*** Opening of SELECTED EXCERPT ***
A controversial study on the treatment of Parkinson's disease (PD) has come to a disappointing end. Previous open clinical trials had suggested that transplantation of human embryonic dopamine neurons into the brains of patients with Parkinson's disease was beneficial. However, a recent study published in the New England Journal of Medicine has found that in a controlled trial, no significant improvement was noted in patients with transplanted neurons. Freed et al. transplanted precursors of dopaminergic cells in fragments of mesencephalon isolated from human fetuses into the brains of patients with PD. Twenty patients received the operation, in which four holes were drilled in their skulls, and twenty others underwent sham surgery, in which the drill did not go all the way through the skull. Encouragingly, some of the implanted cells were found to have survived and differentiated on histologic examination or positron-emission tomography (PET). However, there was no correlation between these findings and motor improvements in the patients. No significant improvement was noted in elderly patients who had undergone the transplantation. However, younger patients, who make up about 40% of Parkinson's patients, showed a slight improvement of symptoms, but this only lasted for one year after the surgery.
The study had generated considerable controversy, as many people felt that it was unethical to perform sham operations in patients because of the pain and the risk of complications associated with the surgery.
- Freed et al. New England Journal of Medicine. 2001; 344:710-719.
*** Close of SELECTED EXCERPT ***
*** Opening of SOURCE DATA ***
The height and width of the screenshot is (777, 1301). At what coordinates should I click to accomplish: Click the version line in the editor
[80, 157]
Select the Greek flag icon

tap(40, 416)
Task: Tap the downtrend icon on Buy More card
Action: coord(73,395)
*** Close of SOURCE DATA ***
▶ WORK REQUIRED
From the article on the Parkinson's transplant trial, write out everything from "The study had" down to "Medicine. 2001; 344:710-719.", word for word.

▶ SOLUTION FOR THIS EXERCISE
The study had generated considerable controversy, as many people felt that it was unethical to perform sham operations in patients because of the pain and the risk of complications associated with the surgery.
- Freed et al. New England Journal of Medicine. 2001; 344:710-719.